Eighteen-year-old twins Sasha and Lise Ramsay are like two peas in a pod. They started dancing at 3, fell in love with ballet by age 6 and will both enter the ballet program at Brigham Young University in the fall. The girls are also mirror-image twins, which means some features, like cowlicks in the hair, are opposite each other.
When Sasha was diagnosed with os trigonum syndrome, a tiny extra bone behind her right heel, at 15, the family expected Lise to follow in her footsteps. And she did. True to mirror-image form, Lise’s os trigonum developed opposite her twin’s—in her left heel.
The syndrome makes dancing difficult, causing ankle pain and preventing the dancer’s toes from fully pointing. “Releves [balancing on the balls of my feet] and turning were really painful,” recalls Lise.
Sasha and Lise demonstrated their commitment to ballet at a young age. At a mere six years old, the duo ganged up on their mother to persuade her to let them transfer from a small local studio to a Boston Ballet satellite 18 months ahead of schedule.
“They found a passion at a young age,” says the twins’ mother Debbie Ramsay. They excelled. But at age 11, Sasha suffered a stress fracture (an overuse injury often related to repetitive movement) in her right ankle. Debbie brought Sasha to Lyle Micheli, MD, director of Boston Children’s Hospital’s Sports Medicine Division.
Micheli prescribed physical therapy with Michelina Cassella Kulak, PT. Debbie, highly aware of her daughters’ similarities, suspected Lise would develop the same issue and asked for injury prevention physical therapy. Cassella focused on helping the girls build pelvic stability, core strength and develop the strength and flexibility in their hips, knees, ankles and feet needed for classical ballet.

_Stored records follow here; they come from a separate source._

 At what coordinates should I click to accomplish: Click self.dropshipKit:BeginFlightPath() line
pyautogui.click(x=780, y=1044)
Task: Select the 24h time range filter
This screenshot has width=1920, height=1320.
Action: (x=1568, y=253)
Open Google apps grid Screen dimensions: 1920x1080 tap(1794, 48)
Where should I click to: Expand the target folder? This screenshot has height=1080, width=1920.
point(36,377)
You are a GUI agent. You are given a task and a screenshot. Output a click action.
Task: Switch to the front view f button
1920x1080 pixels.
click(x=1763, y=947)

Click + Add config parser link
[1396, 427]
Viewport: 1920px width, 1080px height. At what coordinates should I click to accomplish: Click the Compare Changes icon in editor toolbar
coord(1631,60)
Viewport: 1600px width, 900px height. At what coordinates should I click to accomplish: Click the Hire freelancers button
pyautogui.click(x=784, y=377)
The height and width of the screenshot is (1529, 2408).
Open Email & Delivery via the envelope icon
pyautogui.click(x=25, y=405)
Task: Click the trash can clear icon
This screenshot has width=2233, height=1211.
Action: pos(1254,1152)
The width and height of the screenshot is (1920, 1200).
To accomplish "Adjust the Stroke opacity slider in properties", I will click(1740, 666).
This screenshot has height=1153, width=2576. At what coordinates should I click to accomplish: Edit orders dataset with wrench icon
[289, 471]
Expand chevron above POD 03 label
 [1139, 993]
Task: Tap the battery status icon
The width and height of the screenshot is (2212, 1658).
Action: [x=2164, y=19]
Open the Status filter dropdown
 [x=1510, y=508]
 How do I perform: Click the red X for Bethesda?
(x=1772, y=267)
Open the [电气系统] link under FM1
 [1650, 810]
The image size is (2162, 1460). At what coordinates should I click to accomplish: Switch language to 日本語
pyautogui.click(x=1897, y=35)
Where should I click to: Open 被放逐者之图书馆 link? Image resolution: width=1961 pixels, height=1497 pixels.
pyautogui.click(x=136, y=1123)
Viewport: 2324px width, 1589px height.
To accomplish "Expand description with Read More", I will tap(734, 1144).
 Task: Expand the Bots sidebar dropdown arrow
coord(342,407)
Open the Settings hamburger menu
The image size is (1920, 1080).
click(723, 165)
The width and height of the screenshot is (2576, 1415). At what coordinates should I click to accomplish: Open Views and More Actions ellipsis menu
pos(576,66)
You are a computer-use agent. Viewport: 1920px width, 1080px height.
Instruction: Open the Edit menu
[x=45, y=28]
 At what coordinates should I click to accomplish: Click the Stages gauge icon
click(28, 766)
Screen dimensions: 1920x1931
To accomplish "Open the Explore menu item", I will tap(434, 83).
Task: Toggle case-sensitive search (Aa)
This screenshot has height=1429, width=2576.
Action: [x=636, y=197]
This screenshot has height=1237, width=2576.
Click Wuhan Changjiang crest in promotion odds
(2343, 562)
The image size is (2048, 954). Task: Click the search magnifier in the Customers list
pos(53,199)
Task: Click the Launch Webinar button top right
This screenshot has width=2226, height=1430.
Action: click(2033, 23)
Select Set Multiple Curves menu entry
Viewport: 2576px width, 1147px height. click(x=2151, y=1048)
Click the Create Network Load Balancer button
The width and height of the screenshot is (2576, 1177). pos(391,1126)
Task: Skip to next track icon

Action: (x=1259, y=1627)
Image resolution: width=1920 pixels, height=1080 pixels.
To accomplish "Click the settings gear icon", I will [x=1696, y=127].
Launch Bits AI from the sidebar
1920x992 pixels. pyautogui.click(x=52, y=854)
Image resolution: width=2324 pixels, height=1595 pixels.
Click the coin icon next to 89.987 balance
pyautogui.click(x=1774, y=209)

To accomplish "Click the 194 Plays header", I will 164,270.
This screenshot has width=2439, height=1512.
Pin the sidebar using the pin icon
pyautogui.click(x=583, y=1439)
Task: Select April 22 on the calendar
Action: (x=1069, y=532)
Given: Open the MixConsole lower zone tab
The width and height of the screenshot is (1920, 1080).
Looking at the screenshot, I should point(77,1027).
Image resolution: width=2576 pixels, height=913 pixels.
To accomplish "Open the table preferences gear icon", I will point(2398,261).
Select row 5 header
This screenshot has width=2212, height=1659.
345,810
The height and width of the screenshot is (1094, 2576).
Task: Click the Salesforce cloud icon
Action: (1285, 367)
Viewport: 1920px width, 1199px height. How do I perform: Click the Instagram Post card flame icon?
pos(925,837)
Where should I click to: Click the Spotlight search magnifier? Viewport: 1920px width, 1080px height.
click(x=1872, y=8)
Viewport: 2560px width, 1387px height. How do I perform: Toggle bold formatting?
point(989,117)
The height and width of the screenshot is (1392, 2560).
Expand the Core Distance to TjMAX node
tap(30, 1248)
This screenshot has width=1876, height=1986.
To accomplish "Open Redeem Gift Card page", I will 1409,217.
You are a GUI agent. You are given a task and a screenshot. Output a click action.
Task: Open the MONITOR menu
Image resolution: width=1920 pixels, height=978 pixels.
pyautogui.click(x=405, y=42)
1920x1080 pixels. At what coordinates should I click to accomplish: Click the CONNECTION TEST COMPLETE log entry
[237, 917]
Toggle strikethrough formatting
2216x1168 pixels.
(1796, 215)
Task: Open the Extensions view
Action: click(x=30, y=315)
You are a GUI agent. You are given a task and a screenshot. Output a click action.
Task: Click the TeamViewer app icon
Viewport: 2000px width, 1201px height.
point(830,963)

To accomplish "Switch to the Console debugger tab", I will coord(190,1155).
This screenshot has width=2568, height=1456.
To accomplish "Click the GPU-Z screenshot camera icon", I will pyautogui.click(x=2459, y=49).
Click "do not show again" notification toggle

Sasha healed and continued to shine on and off stage. The girls transitioned to a new studio—The Brookline Ballet School, under the direction of Trinidad Vives and Parren Ballard—and began participating in competitions.
But by age 15, Sasha’s occasional ankle pain became constant. An MRI revealed a hook-shaped os trigonum that was shredding the tendon behind her ankle.
Micheli performed surgery in October 2011 to remove the os trigonum and a small cyst in Sasha’s heel. Sasha began physical therapy with Cassella and focused on re-learning ballet technique to prevent additional injuries.
Meanwhile, Lise started developing pain in her left foot. X-rays showed os trigonum in both feet. She managed the pain for nearly two years. Cassella worked with her to maintain and increase ankle range of motion, which is often restricted in dancers with os trigonum.
But sometimes the ankle pain caused by an os trigonum can became extremely intense and limit the dancer’s ability to dance at the desired level. During these flare-ups, the third member of the twin’s care team—Andrea Stracciolini, MD, director of Boston Children’s Dance Medicine Section—follows the dancer more closely and prescribes a steroid injection to calm the inflammation. A brief period of immobilization and directed physical therapy is next.
By July 2013, it became apparent that Lise would follow in Sasha’s surgical footsteps. Micheli recommended an operation to remove the os trigonum. The surgery was a bit simpler than her sister’s as Lise did not have a cyst, and her impingement had not shredded muscle or tendon.
Lise differed from her twin in another way too. “After my sister’s experience, I learned not to force my recovery too fast or too soon.”
Sasha had learned the same lesson, but only after pushing her recovery. “I’d have periods of no pain and would dance full out and overdo it. Eventually, I learned to listen to my body and let it heal,” says Sasha.
Both girls found that their recovery progressed as Micheli predicted; it took one full year to reach their pre-surgery performance levels. Since then, Lise and Sasha have flourished, nabbing solo and ensemble roles and performing in the Youth America Grand Prix, a prestigious annual ballet scholarship competition.
Leaping into the future
The next step is the ballet program at Brigham Young University, a demanding track that pairs a full academic load with four hours of dancing, six days a week. “Lise and Sasha will do well,” predicts Stracciolini. “They are smart dancers. They have learned how to listen to their bodies and not push through pain, and have adopted a routine strength and conditioning regime to keep them healthy.”
Debbie credits Boston Children’s dance medicine team with helping her girls reach their goals. “Dr. Micheli and Dr. Stracciolini speak the language of dance, which is a tremendous benefit for dancers. They understand the time, commitment and physiology of dance.” And after seven years of working with the twins, Cassella has become so attached to the family that she threatened to follow the girls to Brigham Young University.